■ GOAL OF THE EXERCISE
Reproduce the entire listing below verbatim, line for line, and leave out the pictures.

::::

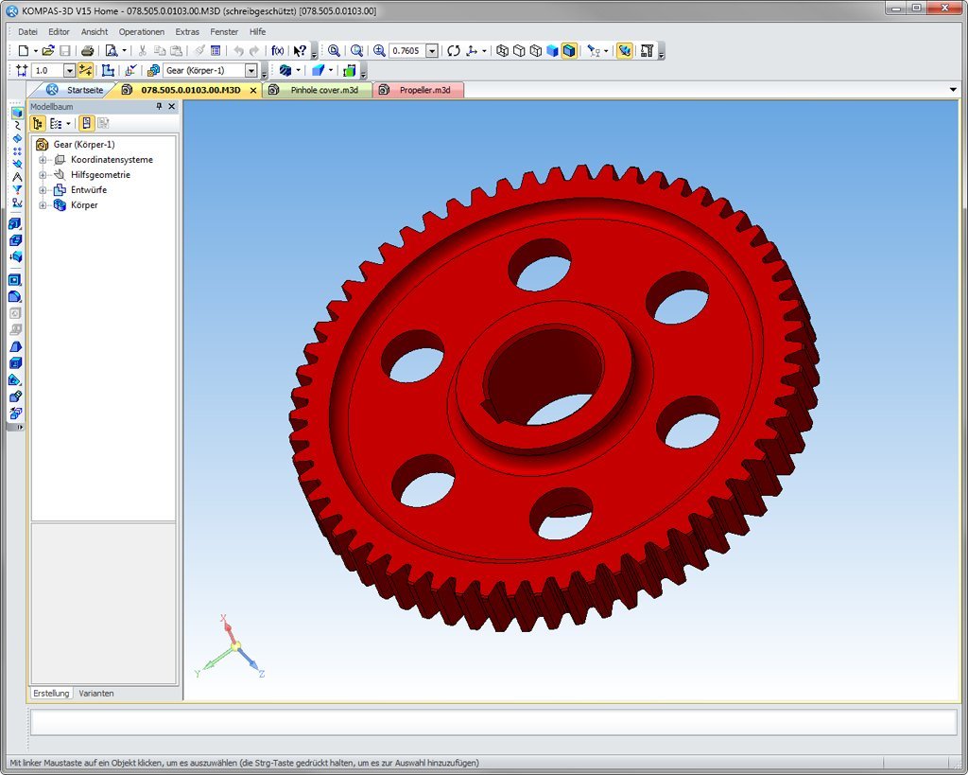The image size is (968, 775).
Task: Open the Operationen menu
Action: (142, 31)
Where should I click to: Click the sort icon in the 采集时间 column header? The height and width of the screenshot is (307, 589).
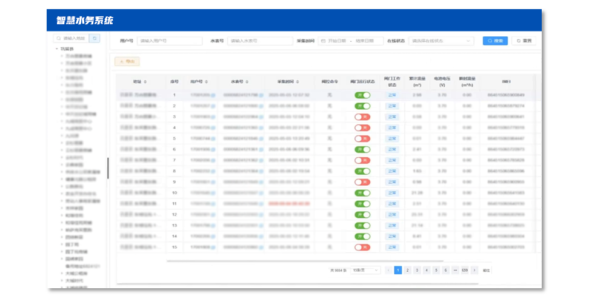[297, 81]

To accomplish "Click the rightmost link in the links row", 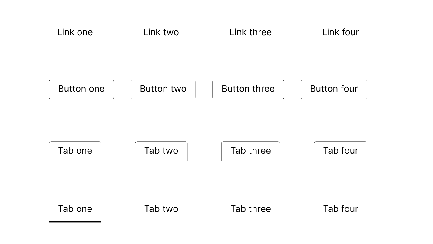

::::

■ REPLY TO THE EXERCISE
The image size is (968, 775).
Task: Open the Operationen menu
Action: (142, 31)
Where should I click to: Click the sort icon in the 采集时间 column header? The height and width of the screenshot is (307, 589).
[297, 81]

To accomplish "Click the rightmost link in the links row", 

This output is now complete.